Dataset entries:
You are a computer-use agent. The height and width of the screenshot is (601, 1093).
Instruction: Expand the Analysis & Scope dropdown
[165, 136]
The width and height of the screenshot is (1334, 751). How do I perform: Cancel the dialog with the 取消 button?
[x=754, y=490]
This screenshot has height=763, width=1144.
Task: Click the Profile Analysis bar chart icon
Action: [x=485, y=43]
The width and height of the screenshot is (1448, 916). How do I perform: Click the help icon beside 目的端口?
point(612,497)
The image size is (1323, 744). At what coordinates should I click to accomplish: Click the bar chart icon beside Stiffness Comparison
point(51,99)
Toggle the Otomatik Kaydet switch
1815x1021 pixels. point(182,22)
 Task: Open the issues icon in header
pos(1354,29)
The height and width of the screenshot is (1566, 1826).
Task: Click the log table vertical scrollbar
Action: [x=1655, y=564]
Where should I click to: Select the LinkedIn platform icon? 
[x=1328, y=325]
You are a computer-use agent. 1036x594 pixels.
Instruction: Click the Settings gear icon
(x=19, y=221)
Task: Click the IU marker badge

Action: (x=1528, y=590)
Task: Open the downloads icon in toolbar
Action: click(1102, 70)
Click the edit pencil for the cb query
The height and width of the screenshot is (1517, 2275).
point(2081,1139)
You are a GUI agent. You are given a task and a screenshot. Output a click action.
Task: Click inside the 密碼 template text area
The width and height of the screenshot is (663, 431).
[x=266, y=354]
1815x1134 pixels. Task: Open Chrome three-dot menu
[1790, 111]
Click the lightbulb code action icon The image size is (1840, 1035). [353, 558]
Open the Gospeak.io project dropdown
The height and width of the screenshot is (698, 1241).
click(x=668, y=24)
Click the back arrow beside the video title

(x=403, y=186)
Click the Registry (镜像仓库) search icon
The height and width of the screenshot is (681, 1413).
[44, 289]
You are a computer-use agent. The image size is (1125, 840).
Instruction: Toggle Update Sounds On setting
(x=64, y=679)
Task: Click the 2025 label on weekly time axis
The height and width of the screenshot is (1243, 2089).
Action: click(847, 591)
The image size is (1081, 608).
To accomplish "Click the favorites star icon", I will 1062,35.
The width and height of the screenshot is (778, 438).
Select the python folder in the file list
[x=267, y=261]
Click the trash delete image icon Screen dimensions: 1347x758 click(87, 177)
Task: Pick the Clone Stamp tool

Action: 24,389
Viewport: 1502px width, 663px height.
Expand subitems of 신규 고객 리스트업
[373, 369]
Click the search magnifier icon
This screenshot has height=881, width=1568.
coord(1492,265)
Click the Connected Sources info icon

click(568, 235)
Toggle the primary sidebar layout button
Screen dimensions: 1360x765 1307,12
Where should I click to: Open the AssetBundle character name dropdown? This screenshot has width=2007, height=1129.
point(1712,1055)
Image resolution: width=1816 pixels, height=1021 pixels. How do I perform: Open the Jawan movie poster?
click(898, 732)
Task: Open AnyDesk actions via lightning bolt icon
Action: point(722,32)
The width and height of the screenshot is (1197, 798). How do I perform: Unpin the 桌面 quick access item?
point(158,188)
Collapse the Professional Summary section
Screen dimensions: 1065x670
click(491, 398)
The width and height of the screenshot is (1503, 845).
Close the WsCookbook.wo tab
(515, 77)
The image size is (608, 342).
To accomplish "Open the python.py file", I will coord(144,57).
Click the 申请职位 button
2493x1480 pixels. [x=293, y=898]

#### ABOUT THIS TASK
Repeat the entries exactly, all of them.

#### RESULT OF THIS EXERCISE
You are a computer-use agent. The height and width of the screenshot is (601, 1093).
Instruction: Expand the Analysis & Scope dropdown
[165, 136]
The width and height of the screenshot is (1334, 751). How do I perform: Cancel the dialog with the 取消 button?
[x=754, y=490]
This screenshot has height=763, width=1144.
Task: Click the Profile Analysis bar chart icon
Action: [x=485, y=43]
The width and height of the screenshot is (1448, 916). How do I perform: Click the help icon beside 目的端口?
point(612,497)
The image size is (1323, 744). At what coordinates should I click to accomplish: Click the bar chart icon beside Stiffness Comparison
point(51,99)
Toggle the Otomatik Kaydet switch
1815x1021 pixels. point(182,22)
 Task: Open the issues icon in header
pos(1354,29)
The height and width of the screenshot is (1566, 1826).
Task: Click the log table vertical scrollbar
Action: [x=1655, y=564]
Where should I click to: Select the LinkedIn platform icon? 
[x=1328, y=325]
You are a computer-use agent. 1036x594 pixels.
Instruction: Click the Settings gear icon
(x=19, y=221)
Task: Click the IU marker badge

Action: (x=1528, y=590)
Task: Open the downloads icon in toolbar
Action: click(1102, 70)
Click the edit pencil for the cb query
The height and width of the screenshot is (1517, 2275).
point(2081,1139)
You are a GUI agent. You are given a task and a screenshot. Output a click action.
Task: Click inside the 密碼 template text area
The width and height of the screenshot is (663, 431).
[x=266, y=354]
1815x1134 pixels. Task: Open Chrome three-dot menu
[1790, 111]
Click the lightbulb code action icon The image size is (1840, 1035). [353, 558]
Open the Gospeak.io project dropdown
The height and width of the screenshot is (698, 1241).
click(x=668, y=24)
Click the back arrow beside the video title

(x=403, y=186)
Click the Registry (镜像仓库) search icon
The height and width of the screenshot is (681, 1413).
[44, 289]
You are a computer-use agent. The image size is (1125, 840).
Instruction: Toggle Update Sounds On setting
(x=64, y=679)
Task: Click the 2025 label on weekly time axis
The height and width of the screenshot is (1243, 2089).
Action: click(847, 591)
The image size is (1081, 608).
To accomplish "Click the favorites star icon", I will 1062,35.
The width and height of the screenshot is (778, 438).
Select the python folder in the file list
[x=267, y=261]
Click the trash delete image icon Screen dimensions: 1347x758 click(87, 177)
Task: Pick the Clone Stamp tool

Action: 24,389
Viewport: 1502px width, 663px height.
Expand subitems of 신규 고객 리스트업
[373, 369]
Click the search magnifier icon
This screenshot has height=881, width=1568.
coord(1492,265)
Click the Connected Sources info icon

click(568, 235)
Toggle the primary sidebar layout button
Screen dimensions: 1360x765 1307,12
Where should I click to: Open the AssetBundle character name dropdown? This screenshot has width=2007, height=1129.
point(1712,1055)
Image resolution: width=1816 pixels, height=1021 pixels. How do I perform: Open the Jawan movie poster?
click(898, 732)
Task: Open AnyDesk actions via lightning bolt icon
Action: point(722,32)
The width and height of the screenshot is (1197, 798). How do I perform: Unpin the 桌面 quick access item?
point(158,188)
Collapse the Professional Summary section
Screen dimensions: 1065x670
click(491, 398)
The width and height of the screenshot is (1503, 845).
Close the WsCookbook.wo tab
(515, 77)
The image size is (608, 342).
To accomplish "Open the python.py file", I will coord(144,57).
Click the 申请职位 button
2493x1480 pixels. [x=293, y=898]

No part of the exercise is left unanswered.